- _Assignment_
When counting, include every line of the data that holds "request", then state the total alone.

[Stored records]

-------

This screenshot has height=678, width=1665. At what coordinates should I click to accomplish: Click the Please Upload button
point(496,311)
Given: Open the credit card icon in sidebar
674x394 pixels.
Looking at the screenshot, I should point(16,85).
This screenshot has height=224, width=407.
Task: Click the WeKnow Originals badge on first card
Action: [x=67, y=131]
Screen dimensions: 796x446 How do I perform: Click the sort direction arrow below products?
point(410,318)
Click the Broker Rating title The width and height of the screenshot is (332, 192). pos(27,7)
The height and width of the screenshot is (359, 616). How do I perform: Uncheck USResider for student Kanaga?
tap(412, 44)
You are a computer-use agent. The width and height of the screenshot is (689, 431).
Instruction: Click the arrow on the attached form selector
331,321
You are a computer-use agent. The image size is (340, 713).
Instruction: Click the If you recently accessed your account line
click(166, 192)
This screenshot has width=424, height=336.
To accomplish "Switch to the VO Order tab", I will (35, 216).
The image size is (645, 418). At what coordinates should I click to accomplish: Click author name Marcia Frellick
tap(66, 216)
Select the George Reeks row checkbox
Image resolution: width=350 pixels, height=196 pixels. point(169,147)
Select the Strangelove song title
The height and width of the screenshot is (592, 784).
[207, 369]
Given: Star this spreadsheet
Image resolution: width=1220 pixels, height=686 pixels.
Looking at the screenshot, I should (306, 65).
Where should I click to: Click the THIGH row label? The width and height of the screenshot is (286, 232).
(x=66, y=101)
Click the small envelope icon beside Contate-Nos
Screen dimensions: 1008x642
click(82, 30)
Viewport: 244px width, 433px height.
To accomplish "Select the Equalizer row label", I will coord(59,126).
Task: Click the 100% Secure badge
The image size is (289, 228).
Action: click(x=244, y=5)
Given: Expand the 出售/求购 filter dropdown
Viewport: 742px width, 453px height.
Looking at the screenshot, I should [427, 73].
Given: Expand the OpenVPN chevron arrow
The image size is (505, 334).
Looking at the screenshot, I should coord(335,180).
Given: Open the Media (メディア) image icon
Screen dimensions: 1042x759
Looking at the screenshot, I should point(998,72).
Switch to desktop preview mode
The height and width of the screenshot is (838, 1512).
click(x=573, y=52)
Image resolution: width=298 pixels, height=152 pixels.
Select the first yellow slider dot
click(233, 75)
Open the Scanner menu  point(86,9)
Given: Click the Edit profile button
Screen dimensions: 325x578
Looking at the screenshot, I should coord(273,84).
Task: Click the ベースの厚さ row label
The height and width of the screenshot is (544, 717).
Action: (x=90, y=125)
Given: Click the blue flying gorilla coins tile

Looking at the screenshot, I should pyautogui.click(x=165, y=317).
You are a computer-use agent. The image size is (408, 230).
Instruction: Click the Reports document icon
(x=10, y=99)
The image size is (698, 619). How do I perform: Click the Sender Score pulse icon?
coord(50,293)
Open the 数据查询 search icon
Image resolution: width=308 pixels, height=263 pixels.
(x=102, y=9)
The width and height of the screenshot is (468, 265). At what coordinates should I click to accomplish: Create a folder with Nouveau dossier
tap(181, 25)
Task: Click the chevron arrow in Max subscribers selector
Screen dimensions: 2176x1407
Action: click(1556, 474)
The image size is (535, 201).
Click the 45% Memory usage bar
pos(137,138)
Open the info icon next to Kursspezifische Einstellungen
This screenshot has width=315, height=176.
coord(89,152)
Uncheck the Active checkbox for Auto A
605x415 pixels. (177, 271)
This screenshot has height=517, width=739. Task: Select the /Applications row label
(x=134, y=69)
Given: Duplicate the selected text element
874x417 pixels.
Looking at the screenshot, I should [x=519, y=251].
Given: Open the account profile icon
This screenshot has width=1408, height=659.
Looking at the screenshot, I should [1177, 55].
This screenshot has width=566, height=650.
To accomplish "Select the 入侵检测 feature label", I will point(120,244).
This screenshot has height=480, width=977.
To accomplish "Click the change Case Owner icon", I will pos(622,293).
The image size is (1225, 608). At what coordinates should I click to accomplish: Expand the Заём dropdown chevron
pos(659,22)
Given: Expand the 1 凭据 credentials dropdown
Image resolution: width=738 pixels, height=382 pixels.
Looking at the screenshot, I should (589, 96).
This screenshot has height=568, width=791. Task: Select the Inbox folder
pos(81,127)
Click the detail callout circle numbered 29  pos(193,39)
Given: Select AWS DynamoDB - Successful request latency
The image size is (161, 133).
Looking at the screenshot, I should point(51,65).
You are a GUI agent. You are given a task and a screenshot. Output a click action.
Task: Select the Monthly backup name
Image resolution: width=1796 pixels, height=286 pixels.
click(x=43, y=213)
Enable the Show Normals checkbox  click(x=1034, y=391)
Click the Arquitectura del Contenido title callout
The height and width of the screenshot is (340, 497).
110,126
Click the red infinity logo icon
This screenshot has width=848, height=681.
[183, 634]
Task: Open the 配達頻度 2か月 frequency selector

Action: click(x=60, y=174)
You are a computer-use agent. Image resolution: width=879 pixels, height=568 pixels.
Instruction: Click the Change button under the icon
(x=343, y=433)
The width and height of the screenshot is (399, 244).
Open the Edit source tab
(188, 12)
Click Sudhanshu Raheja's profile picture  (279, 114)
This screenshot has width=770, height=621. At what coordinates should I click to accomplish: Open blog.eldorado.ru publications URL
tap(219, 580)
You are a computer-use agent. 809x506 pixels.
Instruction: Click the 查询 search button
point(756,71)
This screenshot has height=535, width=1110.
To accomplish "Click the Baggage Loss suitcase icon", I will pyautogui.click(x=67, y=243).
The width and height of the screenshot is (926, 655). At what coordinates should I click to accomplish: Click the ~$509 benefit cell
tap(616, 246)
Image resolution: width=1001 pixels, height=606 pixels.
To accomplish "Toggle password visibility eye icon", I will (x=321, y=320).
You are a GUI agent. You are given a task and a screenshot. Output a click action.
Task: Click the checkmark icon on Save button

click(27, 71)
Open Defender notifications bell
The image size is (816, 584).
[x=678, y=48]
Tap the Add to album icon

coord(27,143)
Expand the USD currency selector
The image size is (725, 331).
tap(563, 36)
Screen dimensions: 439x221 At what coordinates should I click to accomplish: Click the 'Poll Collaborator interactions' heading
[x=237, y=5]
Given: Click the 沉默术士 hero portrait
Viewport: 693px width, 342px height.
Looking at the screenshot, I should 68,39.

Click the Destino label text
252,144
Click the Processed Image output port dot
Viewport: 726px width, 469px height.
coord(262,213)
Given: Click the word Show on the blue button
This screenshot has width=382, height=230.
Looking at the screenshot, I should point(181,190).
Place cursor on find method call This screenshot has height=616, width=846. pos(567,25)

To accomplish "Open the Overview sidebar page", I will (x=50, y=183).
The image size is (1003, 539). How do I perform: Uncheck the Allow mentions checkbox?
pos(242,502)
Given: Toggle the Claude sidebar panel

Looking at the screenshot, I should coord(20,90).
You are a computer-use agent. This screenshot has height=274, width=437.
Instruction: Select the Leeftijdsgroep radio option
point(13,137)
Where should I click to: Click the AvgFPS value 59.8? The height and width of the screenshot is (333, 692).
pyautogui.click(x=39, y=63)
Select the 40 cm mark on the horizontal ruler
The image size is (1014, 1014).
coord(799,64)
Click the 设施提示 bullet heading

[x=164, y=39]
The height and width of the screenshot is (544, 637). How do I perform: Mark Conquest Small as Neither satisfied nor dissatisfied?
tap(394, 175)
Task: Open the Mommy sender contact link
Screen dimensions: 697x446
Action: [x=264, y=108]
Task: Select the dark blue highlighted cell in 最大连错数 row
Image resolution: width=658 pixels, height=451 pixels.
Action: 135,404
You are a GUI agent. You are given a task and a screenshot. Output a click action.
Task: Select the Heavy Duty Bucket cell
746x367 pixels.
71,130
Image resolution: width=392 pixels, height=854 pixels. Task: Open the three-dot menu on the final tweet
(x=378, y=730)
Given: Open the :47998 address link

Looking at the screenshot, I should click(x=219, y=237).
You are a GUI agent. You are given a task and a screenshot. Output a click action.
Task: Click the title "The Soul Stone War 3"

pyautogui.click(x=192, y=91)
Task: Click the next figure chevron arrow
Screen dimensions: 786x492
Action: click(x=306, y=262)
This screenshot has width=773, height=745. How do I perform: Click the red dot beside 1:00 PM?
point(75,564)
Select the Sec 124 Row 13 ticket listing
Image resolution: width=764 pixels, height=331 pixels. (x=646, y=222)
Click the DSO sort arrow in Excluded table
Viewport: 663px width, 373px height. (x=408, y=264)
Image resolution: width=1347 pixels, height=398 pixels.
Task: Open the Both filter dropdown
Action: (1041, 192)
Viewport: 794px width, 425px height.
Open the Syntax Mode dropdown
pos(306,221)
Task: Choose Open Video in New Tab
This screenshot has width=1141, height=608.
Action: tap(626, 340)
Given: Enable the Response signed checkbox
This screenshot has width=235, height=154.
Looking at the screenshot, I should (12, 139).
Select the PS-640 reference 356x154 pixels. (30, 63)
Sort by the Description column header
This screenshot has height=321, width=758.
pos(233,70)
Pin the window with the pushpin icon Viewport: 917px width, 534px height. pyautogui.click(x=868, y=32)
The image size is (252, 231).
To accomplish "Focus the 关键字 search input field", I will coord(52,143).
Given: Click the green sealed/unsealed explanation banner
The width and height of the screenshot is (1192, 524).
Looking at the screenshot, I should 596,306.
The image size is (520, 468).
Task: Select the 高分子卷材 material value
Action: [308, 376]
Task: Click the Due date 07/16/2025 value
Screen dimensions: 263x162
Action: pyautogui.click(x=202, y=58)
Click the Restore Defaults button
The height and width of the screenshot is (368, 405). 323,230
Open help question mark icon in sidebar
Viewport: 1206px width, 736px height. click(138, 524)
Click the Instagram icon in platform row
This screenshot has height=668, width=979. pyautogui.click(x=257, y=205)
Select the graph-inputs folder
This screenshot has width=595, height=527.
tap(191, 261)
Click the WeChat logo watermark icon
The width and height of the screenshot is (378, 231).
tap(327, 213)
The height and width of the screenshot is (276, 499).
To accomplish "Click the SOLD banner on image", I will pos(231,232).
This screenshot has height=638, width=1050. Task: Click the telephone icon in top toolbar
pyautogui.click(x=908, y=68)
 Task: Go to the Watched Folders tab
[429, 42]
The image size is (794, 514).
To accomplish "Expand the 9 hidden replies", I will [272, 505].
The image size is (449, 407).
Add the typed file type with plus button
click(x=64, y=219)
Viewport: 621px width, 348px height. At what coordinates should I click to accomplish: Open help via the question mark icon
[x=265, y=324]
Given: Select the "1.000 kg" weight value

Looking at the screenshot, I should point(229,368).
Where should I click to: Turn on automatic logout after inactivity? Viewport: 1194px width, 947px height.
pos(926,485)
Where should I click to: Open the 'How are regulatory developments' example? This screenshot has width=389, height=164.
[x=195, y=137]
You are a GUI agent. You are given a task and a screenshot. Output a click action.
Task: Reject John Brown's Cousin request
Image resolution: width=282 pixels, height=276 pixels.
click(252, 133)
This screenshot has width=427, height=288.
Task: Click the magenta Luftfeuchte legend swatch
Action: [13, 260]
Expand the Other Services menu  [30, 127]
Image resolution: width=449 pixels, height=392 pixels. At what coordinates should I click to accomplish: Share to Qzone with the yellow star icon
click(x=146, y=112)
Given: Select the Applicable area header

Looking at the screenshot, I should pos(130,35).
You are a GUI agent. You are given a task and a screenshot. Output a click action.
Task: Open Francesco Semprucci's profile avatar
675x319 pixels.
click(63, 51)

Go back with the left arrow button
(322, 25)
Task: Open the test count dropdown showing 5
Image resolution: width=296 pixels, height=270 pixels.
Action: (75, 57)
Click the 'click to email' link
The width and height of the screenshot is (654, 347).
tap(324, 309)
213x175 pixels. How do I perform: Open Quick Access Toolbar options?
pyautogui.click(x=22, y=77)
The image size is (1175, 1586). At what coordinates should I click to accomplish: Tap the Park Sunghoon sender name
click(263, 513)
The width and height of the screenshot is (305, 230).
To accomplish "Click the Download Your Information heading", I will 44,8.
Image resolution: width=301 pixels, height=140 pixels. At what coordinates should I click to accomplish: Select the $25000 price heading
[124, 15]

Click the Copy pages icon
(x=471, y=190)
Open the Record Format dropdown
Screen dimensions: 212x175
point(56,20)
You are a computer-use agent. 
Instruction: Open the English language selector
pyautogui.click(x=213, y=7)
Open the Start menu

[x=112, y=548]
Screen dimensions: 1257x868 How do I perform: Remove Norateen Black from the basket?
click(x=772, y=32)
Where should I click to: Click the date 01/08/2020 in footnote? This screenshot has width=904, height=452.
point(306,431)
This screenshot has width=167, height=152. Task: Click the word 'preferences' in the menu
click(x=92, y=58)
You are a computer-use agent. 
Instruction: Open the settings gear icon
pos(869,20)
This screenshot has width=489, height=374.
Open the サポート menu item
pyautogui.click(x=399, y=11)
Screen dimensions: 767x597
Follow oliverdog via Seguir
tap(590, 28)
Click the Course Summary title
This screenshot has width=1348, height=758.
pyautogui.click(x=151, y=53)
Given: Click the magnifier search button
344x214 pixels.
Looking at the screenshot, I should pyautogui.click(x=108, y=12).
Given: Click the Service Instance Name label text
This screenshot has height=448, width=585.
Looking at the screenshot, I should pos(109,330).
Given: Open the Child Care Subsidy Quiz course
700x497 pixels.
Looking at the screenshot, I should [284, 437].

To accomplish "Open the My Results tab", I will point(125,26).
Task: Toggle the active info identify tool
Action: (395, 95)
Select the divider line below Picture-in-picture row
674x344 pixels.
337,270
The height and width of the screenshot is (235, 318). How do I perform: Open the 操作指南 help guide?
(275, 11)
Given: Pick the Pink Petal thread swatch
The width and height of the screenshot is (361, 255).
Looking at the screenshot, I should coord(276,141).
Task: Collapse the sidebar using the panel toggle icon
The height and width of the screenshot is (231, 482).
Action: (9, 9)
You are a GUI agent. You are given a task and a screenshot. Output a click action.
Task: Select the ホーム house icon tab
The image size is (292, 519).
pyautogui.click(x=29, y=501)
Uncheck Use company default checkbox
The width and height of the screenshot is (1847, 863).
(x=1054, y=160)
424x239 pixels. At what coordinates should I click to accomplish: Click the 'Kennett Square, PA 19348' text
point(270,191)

-------

- _Written solution_
2